┌────────

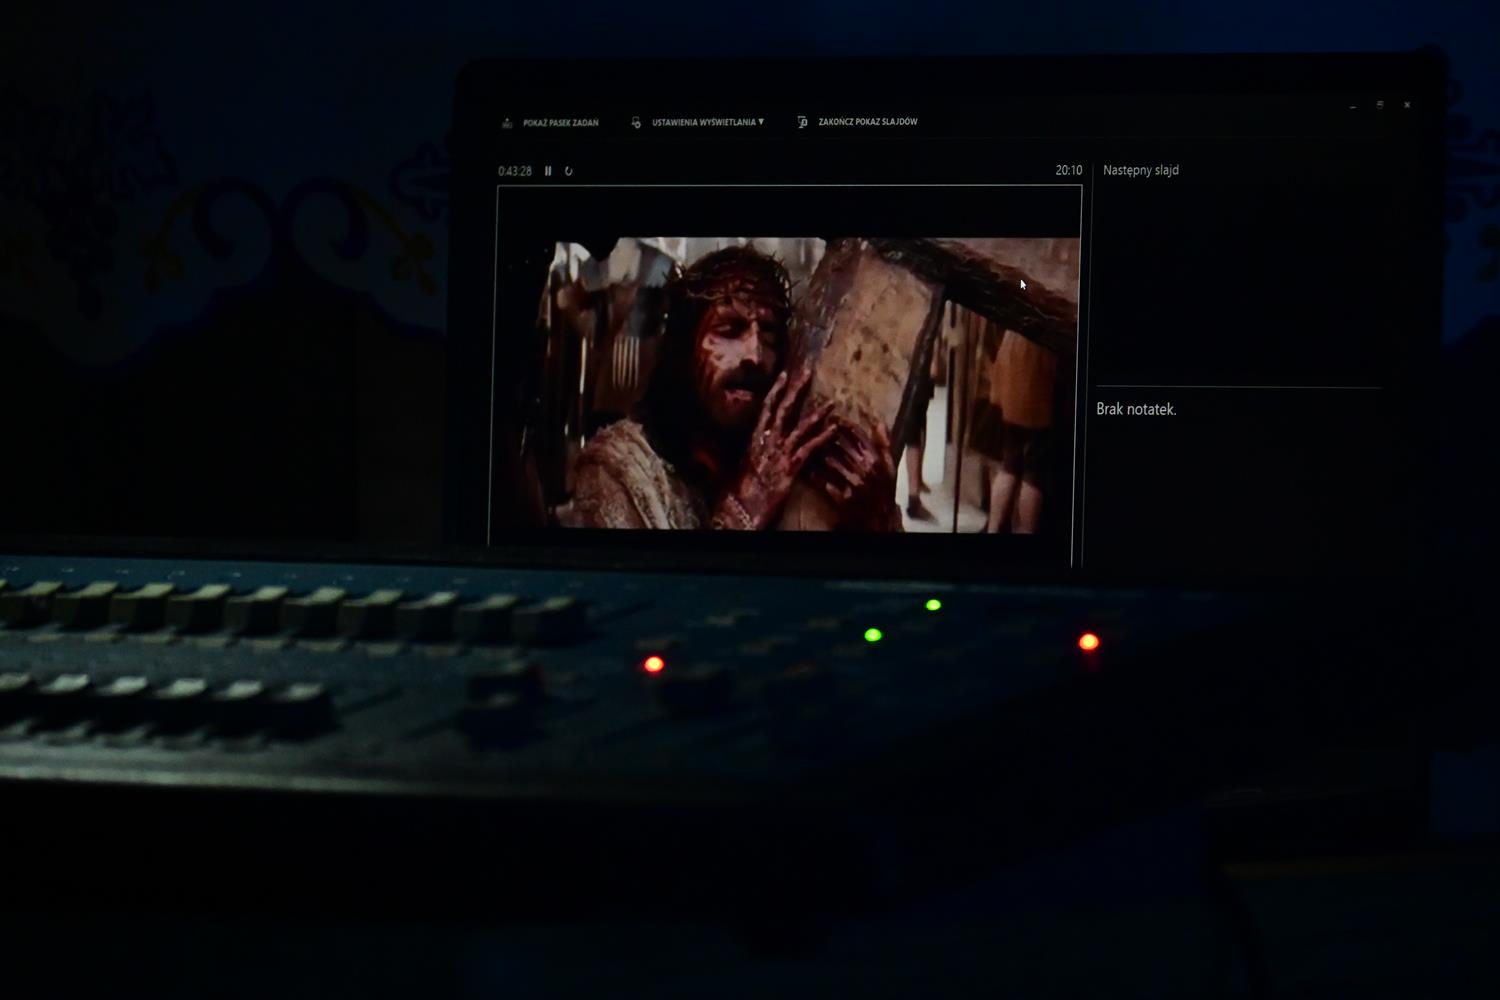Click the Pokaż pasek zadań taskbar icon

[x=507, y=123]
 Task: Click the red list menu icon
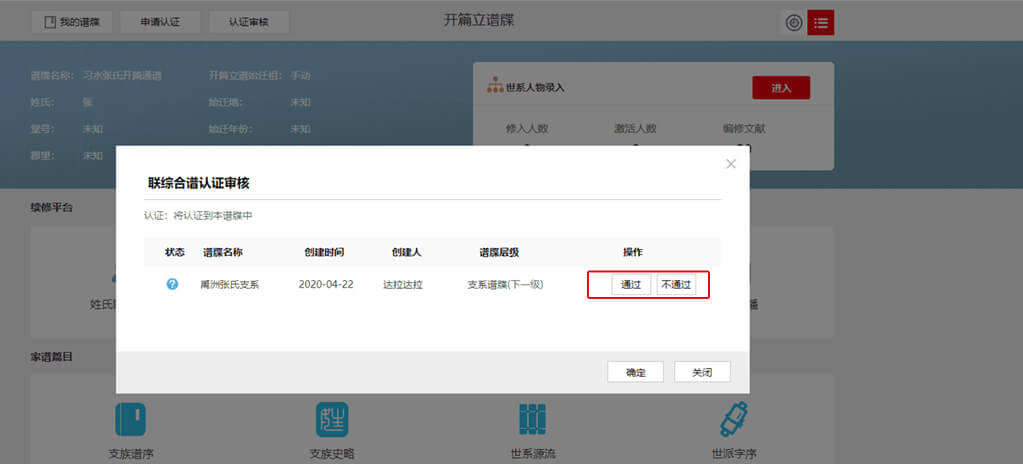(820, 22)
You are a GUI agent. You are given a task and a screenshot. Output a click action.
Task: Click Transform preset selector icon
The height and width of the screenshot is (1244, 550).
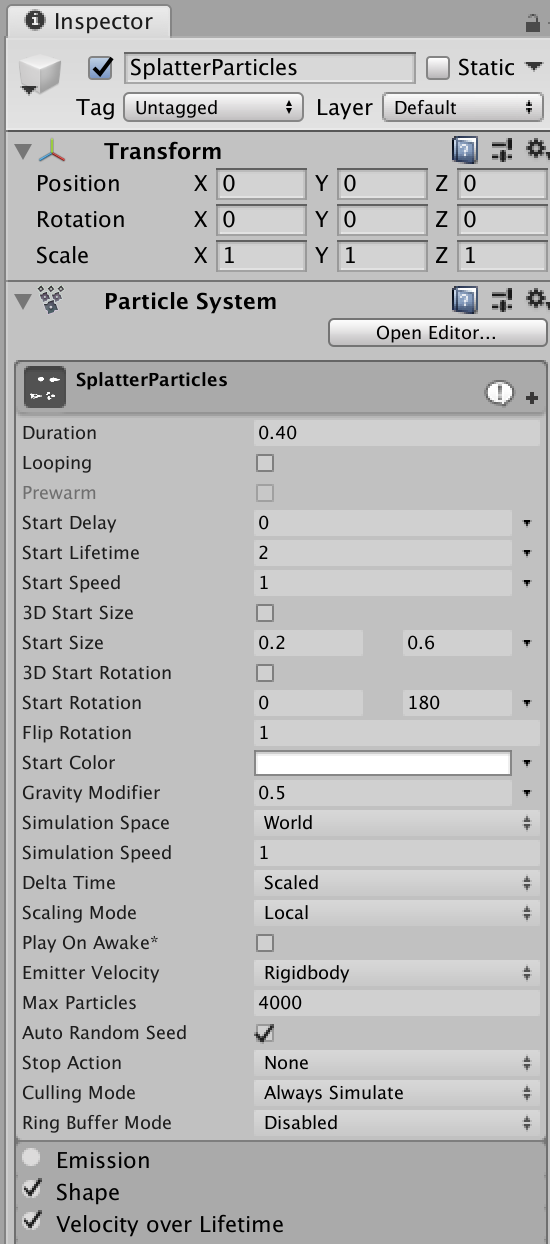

└────────
┌────────

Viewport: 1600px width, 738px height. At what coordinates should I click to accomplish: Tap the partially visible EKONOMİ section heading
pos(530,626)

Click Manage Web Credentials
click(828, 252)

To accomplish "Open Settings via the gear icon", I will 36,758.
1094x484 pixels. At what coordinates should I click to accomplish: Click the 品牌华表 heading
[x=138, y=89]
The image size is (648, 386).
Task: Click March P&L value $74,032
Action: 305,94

└────────

*To do*
Using the data above, output the line that has "Task: Click the red list menu icon", the line that has "The height and", and whatever lines fall between, each exactly as it stands and without pictures.

*Written response*
 Task: Click the red list menu icon
(820, 22)
You are a GUI agent. You are given a task and a screenshot. Output a click action.
Task: Click Transform preset selector icon
The height and width of the screenshot is (1244, 550).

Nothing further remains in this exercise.